J'ai assisté à l'accouchement
: au bout d'une heure environ la doctoresse, après concertation avec son
collègue, monta sur une chaise et de là, elle enjamba la table d'opération
et se mit à califourchon sur le ventre de ma femme, elle aida ainsi à
l'extraction du fœtus, lequel était de couleur marron foncé.
Le docteur transpirait à
grosses gouttes. Il me dit : "voilà une première
et bonne chose de faite, mais votre femme n'est pas hors de danger, nous
allons la garder quelque temps afin de pouvoir la sauver".
Je suis allé à l'église de
la place Grandclément à Villeurbanne, et j'ai prié la Vierge de Santa Cruz
avec toute ma ferveur pour qu'elle sauve ma femme.

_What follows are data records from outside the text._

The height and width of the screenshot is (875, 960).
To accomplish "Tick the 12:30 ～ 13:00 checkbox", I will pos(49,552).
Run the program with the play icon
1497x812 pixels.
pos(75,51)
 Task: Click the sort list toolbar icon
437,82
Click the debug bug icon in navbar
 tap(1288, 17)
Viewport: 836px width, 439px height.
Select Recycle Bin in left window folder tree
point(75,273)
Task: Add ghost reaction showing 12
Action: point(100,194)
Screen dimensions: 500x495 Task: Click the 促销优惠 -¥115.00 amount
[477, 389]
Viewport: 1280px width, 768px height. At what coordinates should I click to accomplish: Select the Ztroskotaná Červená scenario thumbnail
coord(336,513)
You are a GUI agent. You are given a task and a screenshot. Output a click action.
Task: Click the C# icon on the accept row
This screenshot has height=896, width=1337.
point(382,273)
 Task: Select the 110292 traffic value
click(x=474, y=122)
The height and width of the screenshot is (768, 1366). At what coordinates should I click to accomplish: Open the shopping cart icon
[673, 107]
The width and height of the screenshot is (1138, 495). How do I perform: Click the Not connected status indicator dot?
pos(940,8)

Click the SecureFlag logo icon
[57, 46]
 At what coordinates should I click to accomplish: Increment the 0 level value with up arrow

Aujourd'hui grâce à Dieu elle
vit encore, c'est peut-être un miracle, mais depuis elle a de l'hypertension.
Moi-même j'ai attrapé du diabète depuis cette date,
heureusement il n'est pas très important,
aujourd'hui j'en suis à deux grammes
avec médicaments.
Nous ne pourrons jamais oublier
cette tragédie, qui a bouleversé complètement notre vie.
Après avoir fait un curetage
à ma femme, nous allions tous les trimestres afin qu'elle passe une visite.
Notre
fils aîné a vécu avec le traumatisme du sifflement des balles jusqu'à
l'âge de dix ans.
A cause de
Katz, j'ai perdu
un enfant, et j'ai failli perdre ma femme
de plus je l'accuse de
non-assistance à personne en danger.